Does Python itself see this as an error and stop working, or is it only
the code-checker s/w?

If Python, then I've never reached that point, which makes you better
than me - or does it?


Were we conducting a Code Review, this function would definitely attract
criticism. You have already recognised the complexity, but seem somewhat
satisfied - on the  grounds that the whole works. (which may be as good
a measure as any other - depending upon application!)

The two (easily agreed) criticisms are "messy" and "inefficient".

Here are two more ideas: "cyclomatic complexity" and "readability".

Some say that code should be written with the view that it is more
important that it can be read by humans than by computers. This seems
contra-indicated when the process of programming is to 'instruct the
computer'. However, consider the life-time of a program[me]. Also, that
computers 'read' code with a very narrow and dogmatic point-of-view,
compared with us-peoples.

We also talk about your future-self, meaning you in (a notional)
six-months' time. In other words, someone who is reading this for the
first time ever, or you, after sufficient time has passed that a lot of
your 'thinking' that went into the construction of this code has
disappeared from even the back of your mind.

Question: is it/will it be easy to read?

Here's where things become rather subjective. You (no criticism) seem to
have a mathematical view of programming, as revealed by your choice of
example-problems and love of abbreviated identifiers. That said, a
docstring describes the function - so gold-star for that - even if
"candidate" and "solution" are beyond my ken.

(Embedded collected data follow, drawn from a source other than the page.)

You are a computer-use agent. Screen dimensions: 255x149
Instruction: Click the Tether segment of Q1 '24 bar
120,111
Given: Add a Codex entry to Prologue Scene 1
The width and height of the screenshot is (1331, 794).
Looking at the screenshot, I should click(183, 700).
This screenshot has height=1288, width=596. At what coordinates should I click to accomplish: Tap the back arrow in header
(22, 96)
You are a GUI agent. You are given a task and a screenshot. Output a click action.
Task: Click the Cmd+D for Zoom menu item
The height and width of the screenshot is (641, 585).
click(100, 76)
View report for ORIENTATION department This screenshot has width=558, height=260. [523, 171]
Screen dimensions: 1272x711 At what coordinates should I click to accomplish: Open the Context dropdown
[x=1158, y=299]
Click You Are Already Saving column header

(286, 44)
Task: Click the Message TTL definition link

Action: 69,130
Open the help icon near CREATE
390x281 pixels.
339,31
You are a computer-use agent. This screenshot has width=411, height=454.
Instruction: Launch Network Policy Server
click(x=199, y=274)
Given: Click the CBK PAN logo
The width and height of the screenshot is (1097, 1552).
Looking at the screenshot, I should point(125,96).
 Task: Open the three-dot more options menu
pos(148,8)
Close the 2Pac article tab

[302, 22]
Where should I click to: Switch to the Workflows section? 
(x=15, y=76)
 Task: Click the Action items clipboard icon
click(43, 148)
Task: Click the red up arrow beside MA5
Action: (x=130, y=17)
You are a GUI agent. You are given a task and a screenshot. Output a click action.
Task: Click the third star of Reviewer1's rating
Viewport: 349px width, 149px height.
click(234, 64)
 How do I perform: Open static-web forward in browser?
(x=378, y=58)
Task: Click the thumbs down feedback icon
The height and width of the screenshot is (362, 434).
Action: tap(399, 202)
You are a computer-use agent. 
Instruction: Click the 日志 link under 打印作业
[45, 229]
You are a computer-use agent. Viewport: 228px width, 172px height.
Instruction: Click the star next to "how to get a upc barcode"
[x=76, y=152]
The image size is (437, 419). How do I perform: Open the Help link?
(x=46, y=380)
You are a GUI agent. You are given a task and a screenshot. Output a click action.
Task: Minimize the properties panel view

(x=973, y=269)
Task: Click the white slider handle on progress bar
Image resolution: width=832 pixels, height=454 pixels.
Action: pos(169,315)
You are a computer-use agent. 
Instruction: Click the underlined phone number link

Perhaps the point to invite some thought into comparing the 'how' and
the 'why' of a piece of code - two important questions in the mind of a
reader/reviewer!

I have been criticised (but exhibit little remorse) for breaking things
down into "smaller" units of code than others feel necessary. Maybe
you'd agree with that. Like I said "subjective"! Hasn't "stepwise
decomposition" been mentioned before?


Now is a good time pick-up the testing tool's feedback: "understandable
and maintainable". It's not merely a matter of
"readability"/"understandability", but also maintainability - and that
of the objectives of the tool: "testability".

How can you prove to me that this code actually does do 'what it says on
the tin [/can]'? Let's say that there is a suite of testing code, and
one of those indicates that there is an error somewhere 'around' the
innermost/most deeply nested (and last) for-loop. How can you (or I, or
A.N.Other) proceed to correct ("maintain") this code? How much larger
will the problem seem, if it is not revealed by the test-suite, but is
'discovered' by some (not-so) innocent user in the proverbial
six-month's time?

How easy will it be to see if this notional problem (I'm not saying
there is one!) if 'inside' that for-loop, or is somewhere in the code
which manipulates the data which is subsequently 'fed' into the loop?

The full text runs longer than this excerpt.